There was a wobble on vertical surfaces, caused by the cheap M8-thread-rods that take the Y-axis carriage up and down being not perfectly straight. This is known as Z-axis wobble. So, they had to be replaced with proper lead screws sporting a squarish thread. That killed the wobble – only to expose the underlying mechanical slack. More on that later, as it’s not so critical to me.

Next was an issue with extruder motor skip, caused by lack of torque. This design features an ungeared direct-driven extruder on the Y-carriage. Good, because it sits right next to the hotend leaving little chance for the filament to flex, bad because it means the Y-carriage gets one motor heavier. Weight impacts acceleration and jerk performance. Oh well – I decided to just feed the extruder motor more power. I ended up replacing all the motordrivers, going from 16-position microstepping to 32 as part of the process.

The issue of creating a proper extrusion path has been a long one too. I’ve worked my way through a number of so-called slicers. A slicer is a tool that will take an object shape (made with a suitable CAD-tool) and transform it into a route map for the printer controller processor. You know; go to [x:y:z], start extruding as you go to … and so on.
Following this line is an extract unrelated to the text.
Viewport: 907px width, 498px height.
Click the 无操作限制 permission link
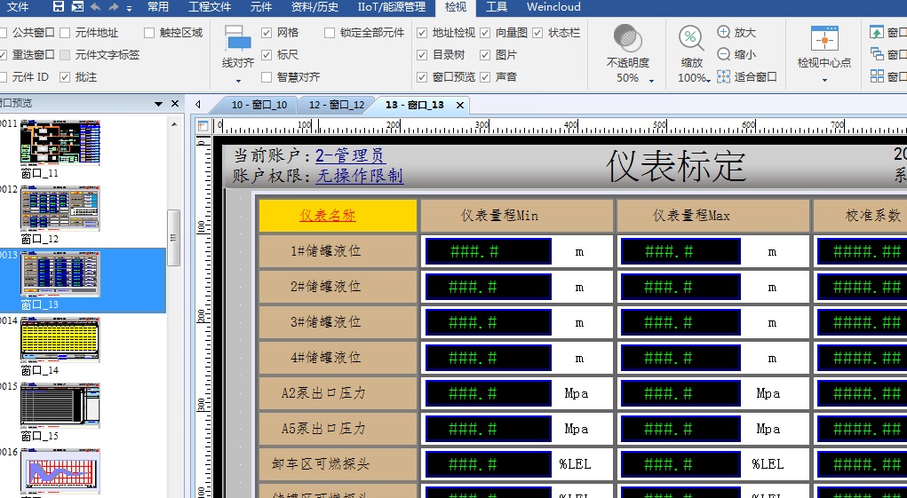coord(359,176)
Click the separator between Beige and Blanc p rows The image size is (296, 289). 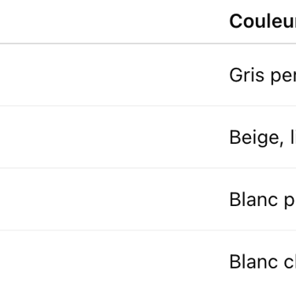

But there’s more than one way to deposit molten plastic, I can assure you. This means that different slicers will produce different paths – and offer varying tools to the person trying to do the transformation. One being how to implement support structures. There’s a whole slew of different methods and procedure variations you can apply to the printing process, thus coercing the device into generating strong objects quickly while being light on filament consumption. Currently I’m getting settled with Simplify3D – meaning its out-of-the-box-support for my particular printer model could do with a little tweaking. So, because by now, I’ve developed a preference for pre- and post-print-procedure actions that includes laying down a priming ‘strip’, printing and finally moving the printbed forward to present the final result. To this end, a certain mastery of G-code is needed.

If only I could have the machine send me a message saying ‘Done’ and then turn itself off. Unfortunately, the machine’s present PSU design does not allow for this. So; there’s a couple of future upgrade ideas: Replace the PSU with one from a PC and add a mechanism to poke me. I’m thinking 433 MHz home-automation signaling here; much like the door- and motion-sensors already in operation. Wonder if the printer’s controllerboard has a spare IO-pin I can hijack?